Whereas utility arguments can only justify intrinsic property
rights, pure arguments from liberty can only justify
extrinsic
property rights. When it is asserted that everyone has the right
'to act as a free personality', or that 'each is at liberty to
do what 'e can do', this is an active, discretionary right
correlating with the nonactivating duty not to interfere, or not
to infringe the material liberty of others. Those speaking of
'political liberty', that is, a liberty guaranteed by the state,
want to express that the argument from material liberty should
support the incorporation of the moral liberties with respect to
property into a legal system. The crucial questions remaining,
however, are How big is the 'sphere of self assertion' a person
needs in the external world?, What is an infringement upon a
person's material liberty if this is to concern more than the
1 m² or so 'er body occupies, or more than the area 'e needs to
preserve 'imself? and Is it possible to interfere justifiably
with someone else's material liberty, and if so, when?. (Note
that speaking of "the need of a sphere of self-assertion" in
some absolute sense independent of the spheres of others and the
room available implies that the foundation is doctrinal, and the
right intrinsic.) Everyone agrees that 'people should not interfere
unjustifiably', but the assertion of this analytical truth only
shows that those who agree about this belong to the same speech
community, not in the least that they adhere to the same, or
even a similar, theory of property rights.

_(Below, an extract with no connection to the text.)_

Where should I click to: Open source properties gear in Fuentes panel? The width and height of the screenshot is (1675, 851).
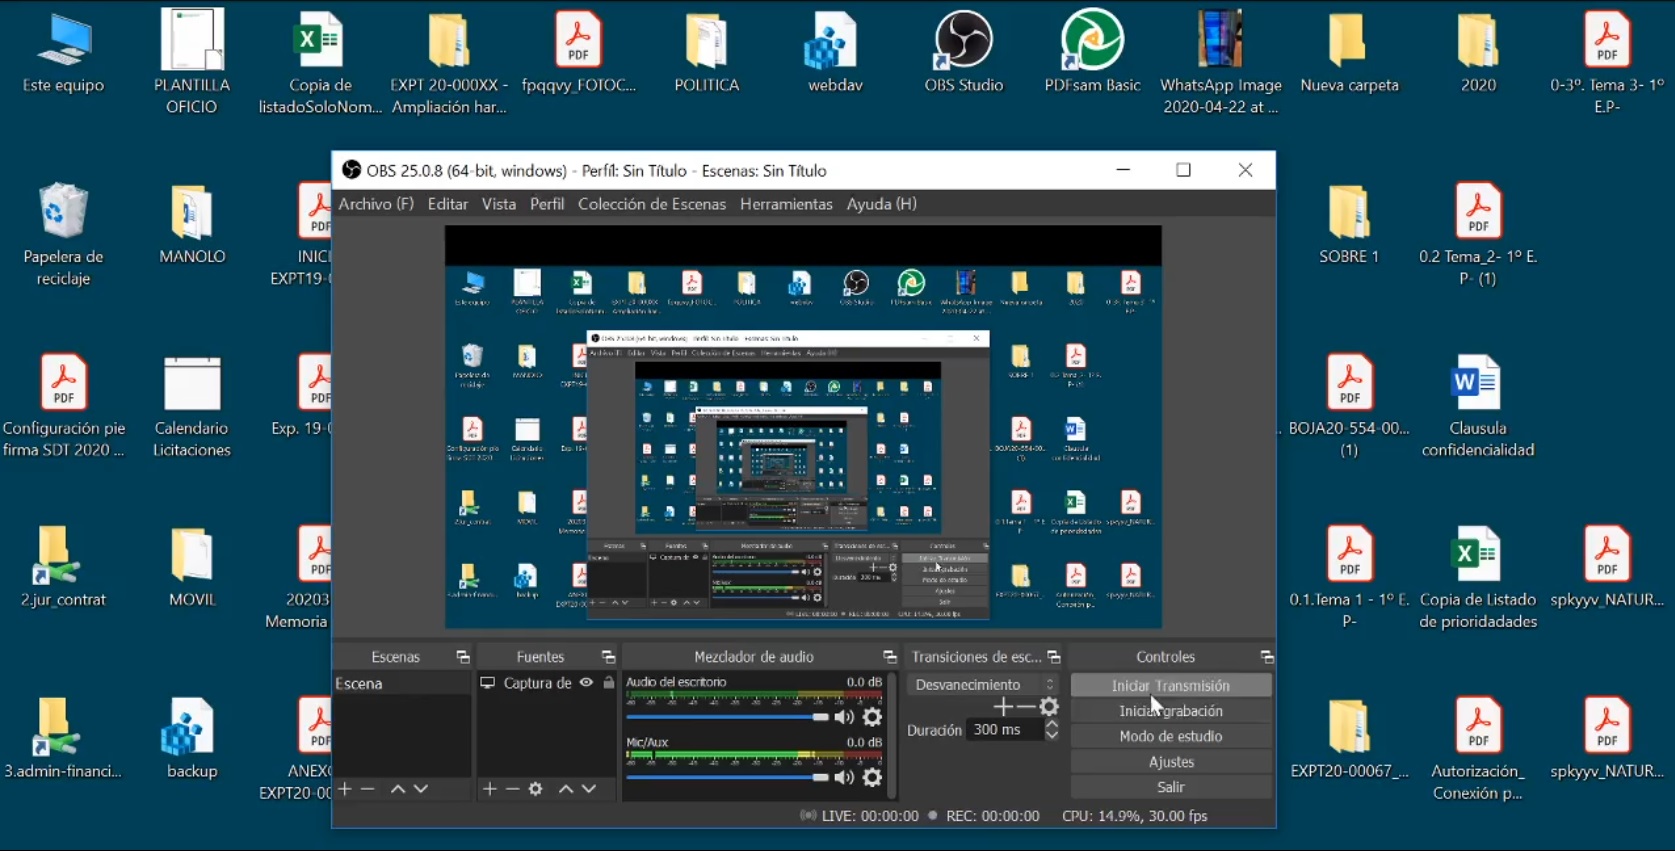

And if freedom has
some common descriptive meaning and is used as an argument for
private property, there are those who take the liberty of
declaring that the primary effect of property on a large scale
is to limit this very freedom.
A variety of other arguments in favor of private property
have been offered. One of them is that good things should go to
good people. But the first good means something like making
happy or improving one's situation, whereas the second
good means virtuous or praiseworthy. It has been
rightly argued before that it may be 'true that what is earned is
deserved, it does not follow that what is unearned is undeserved'.
Virtuousness or praiseworthiness is in this context a thoroughly
doctrinal notion (as it may be assumed that it is not really
meant to apply to those who do whatever they like, albeit
without interfering with others). A related belief is that
private property is necessary for the development of moral
character. This is not more of an argument than the belief that
communal or collective property is necessary for such a development.
The institution of private property has also been scorned
for its vicious effects on people's characters. Finally, those
distinguishing organization from spontaneous order have
insisted that private property is not only indispensable to
society as a spontaneous order, but that historical experience
shows that it develops with the advance of 'civilization',
inclusive of large landownership and private property in the
means of production. But then, historical experience also shows
that large landownership and private property in the means of
production can be abrogated by the advance of revolutions,
whether 'organized' or 'spontaneous'.